J Sainsbury (LSE: SBRY) also struggled, with sales down 0.3%, although its market share held steady at 16.5%.
Morrisons (LSE: MRW) was the surprise winner, with sales up 0.2%, which is respectable given current sector challenges. Market share remain unchanged at 10.9%.
Looking For Lewis and Clarke
So once again, Tesco is the worst performer of the FTSE 100-listed grocery stores (although Asda fared even worse, with sales down 2.4%).
This is food for thought for private investors who bought back into the stock, encouraged by the way Lewis set about ridding Tesco of the dead wood and dodgy practices he inherited from Philip Clarke.
Meet the new boss, rather different to the old boss.
Big Box Blues
I warned at the time that shutting stores, closing the HQ, junking private jets, culling 10,000 jobs, terminating final salary pensions and offloading BlinkBox, while effective, was the easy bit. Especially since Lewis could blame it all on his predecessor.
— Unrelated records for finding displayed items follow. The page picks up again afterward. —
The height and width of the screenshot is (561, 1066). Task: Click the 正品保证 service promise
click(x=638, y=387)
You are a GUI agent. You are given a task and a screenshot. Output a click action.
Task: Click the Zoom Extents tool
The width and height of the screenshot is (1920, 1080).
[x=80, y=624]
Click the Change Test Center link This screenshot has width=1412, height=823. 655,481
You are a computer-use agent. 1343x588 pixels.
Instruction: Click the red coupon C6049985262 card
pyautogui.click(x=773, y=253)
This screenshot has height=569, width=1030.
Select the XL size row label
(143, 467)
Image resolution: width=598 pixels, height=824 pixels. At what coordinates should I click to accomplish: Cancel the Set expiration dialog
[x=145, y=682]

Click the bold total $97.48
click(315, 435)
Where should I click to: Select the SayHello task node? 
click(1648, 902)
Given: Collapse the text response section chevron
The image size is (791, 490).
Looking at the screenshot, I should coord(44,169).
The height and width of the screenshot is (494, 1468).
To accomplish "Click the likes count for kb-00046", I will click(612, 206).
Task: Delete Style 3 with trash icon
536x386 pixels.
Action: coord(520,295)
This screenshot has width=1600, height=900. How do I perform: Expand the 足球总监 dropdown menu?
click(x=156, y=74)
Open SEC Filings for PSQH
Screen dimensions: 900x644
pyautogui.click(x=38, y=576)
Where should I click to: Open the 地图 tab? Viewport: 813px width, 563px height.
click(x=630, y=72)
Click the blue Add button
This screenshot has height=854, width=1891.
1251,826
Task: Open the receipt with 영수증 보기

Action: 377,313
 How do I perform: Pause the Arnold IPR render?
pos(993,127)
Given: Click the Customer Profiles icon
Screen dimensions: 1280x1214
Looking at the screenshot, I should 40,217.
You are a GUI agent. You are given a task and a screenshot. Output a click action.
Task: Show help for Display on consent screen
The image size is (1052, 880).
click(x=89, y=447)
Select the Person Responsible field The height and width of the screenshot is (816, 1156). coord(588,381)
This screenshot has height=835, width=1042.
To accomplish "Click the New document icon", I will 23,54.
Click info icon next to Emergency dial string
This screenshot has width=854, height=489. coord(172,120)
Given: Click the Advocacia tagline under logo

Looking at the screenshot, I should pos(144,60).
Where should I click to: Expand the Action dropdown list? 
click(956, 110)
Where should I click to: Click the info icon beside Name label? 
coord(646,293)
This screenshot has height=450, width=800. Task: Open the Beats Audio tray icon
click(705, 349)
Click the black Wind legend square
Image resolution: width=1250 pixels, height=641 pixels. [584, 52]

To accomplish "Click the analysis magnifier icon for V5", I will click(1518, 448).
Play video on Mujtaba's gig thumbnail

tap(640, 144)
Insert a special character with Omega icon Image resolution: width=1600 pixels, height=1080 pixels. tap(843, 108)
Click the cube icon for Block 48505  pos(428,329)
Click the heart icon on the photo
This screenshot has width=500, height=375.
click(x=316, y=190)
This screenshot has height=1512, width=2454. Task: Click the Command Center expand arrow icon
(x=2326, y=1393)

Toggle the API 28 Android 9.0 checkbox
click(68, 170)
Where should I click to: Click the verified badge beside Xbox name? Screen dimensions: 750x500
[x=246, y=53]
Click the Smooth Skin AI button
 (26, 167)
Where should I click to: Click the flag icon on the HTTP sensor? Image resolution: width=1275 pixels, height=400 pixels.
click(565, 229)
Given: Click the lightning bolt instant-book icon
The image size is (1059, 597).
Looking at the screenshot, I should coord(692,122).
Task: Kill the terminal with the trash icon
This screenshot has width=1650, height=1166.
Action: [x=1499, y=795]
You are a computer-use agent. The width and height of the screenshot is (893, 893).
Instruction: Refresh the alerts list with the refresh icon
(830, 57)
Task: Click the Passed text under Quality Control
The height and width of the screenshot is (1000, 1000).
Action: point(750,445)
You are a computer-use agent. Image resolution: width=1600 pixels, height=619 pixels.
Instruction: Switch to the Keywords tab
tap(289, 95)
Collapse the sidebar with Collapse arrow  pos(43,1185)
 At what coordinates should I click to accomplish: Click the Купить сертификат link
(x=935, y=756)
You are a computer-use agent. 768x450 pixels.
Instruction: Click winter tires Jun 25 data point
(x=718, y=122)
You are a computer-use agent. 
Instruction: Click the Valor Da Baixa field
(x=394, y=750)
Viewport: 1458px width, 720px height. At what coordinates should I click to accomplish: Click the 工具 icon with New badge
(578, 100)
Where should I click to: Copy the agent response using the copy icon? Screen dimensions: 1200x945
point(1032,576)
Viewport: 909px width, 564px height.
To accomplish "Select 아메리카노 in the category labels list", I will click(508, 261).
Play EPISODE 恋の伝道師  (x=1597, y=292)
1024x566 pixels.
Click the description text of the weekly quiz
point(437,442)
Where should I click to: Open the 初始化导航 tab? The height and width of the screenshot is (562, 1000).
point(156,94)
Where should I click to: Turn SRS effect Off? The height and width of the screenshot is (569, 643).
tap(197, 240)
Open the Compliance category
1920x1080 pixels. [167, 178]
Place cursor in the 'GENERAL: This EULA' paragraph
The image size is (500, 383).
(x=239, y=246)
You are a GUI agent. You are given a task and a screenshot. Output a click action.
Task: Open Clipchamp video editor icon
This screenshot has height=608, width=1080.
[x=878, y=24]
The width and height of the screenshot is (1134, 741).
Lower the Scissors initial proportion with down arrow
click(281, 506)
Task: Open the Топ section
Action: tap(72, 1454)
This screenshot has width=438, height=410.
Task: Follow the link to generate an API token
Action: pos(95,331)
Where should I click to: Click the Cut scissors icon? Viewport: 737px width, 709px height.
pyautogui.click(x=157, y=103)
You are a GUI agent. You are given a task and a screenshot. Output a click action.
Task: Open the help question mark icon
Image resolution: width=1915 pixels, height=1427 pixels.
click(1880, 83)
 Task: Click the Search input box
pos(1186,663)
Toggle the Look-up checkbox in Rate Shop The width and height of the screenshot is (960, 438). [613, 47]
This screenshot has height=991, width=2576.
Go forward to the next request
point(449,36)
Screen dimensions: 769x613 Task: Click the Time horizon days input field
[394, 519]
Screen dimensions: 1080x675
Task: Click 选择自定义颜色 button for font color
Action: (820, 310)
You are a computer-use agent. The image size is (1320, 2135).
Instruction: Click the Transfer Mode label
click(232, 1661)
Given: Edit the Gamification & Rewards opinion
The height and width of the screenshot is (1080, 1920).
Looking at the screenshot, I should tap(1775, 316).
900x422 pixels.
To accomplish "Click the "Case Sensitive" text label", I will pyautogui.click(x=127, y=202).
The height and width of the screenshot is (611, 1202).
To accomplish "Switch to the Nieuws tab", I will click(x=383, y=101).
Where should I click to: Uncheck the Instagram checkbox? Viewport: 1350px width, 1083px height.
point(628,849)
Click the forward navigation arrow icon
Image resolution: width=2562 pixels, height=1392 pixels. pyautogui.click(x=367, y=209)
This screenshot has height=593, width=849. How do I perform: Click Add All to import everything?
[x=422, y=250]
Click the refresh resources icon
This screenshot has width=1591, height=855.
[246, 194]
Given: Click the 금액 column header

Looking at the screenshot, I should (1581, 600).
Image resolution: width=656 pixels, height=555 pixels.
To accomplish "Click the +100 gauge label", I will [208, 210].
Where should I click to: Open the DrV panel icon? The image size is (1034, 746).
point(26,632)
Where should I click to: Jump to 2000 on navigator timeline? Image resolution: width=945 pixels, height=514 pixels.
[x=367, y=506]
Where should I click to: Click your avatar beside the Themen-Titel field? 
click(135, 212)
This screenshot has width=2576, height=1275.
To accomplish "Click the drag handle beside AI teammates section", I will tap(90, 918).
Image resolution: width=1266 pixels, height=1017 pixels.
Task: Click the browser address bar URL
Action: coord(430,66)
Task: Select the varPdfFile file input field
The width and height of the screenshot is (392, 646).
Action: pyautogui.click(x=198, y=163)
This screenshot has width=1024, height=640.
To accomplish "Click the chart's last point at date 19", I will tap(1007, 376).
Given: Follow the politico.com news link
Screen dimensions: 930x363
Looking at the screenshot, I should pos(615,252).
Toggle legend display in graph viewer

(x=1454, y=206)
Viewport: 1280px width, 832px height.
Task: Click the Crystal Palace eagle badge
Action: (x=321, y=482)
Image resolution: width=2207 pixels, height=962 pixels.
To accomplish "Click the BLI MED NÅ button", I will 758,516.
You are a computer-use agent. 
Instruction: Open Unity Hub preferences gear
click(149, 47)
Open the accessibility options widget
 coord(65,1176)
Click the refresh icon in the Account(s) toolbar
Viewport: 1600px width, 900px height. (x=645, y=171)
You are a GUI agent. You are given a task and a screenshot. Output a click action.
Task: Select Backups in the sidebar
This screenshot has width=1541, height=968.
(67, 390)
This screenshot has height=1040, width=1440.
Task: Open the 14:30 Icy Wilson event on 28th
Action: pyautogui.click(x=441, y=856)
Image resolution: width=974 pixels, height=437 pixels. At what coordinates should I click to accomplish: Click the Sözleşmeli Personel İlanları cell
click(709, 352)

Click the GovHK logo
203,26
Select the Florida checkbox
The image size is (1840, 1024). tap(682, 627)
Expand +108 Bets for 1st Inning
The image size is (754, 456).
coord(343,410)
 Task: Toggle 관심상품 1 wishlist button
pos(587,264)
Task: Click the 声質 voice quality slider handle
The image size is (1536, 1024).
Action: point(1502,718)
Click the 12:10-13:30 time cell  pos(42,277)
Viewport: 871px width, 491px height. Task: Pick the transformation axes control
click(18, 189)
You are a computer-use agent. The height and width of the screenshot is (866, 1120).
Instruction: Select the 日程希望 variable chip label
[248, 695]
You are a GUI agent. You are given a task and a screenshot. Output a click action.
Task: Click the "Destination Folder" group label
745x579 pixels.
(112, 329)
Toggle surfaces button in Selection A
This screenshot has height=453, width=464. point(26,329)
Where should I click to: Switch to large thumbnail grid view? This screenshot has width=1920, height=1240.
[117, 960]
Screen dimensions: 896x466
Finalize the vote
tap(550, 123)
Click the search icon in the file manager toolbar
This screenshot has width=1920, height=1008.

The tough part is getting customers to walk through Tesco’s doors again, especially since its larger outlets, which once looked like the future of shopping, have alienated customers in droves.
Latest figures aren’t encouraging on that front, with positive performance at Tesco Express convenience stores and the online channel undermined by falling sales at the big stores.
The Long Riders
Lewis won’t be turning to Morrisons for inspiration, despite its recent pick-up. That seems to be a case of the supermarket finally running into its hard-core loyal base. The stock is still hovering just over the FTSE 250 dropzone.
Sainsbury’s has been helped by its slightly upmarket image, and with its share price down 23% in the last 12 months it may tempt contrarians.
But new research puts a blight on all three’s prospects. Industry research body IGD has predicted that sales in traditional supermarkets will fall by another 2.9% over the next five years.
Total grocery sales will rise 13% over that time and there are no prizes for guessing who will reap the benefit: discounters Aldi and Lidl, but also upmarket Waitrose.
Forget it, though — all three are privately owned.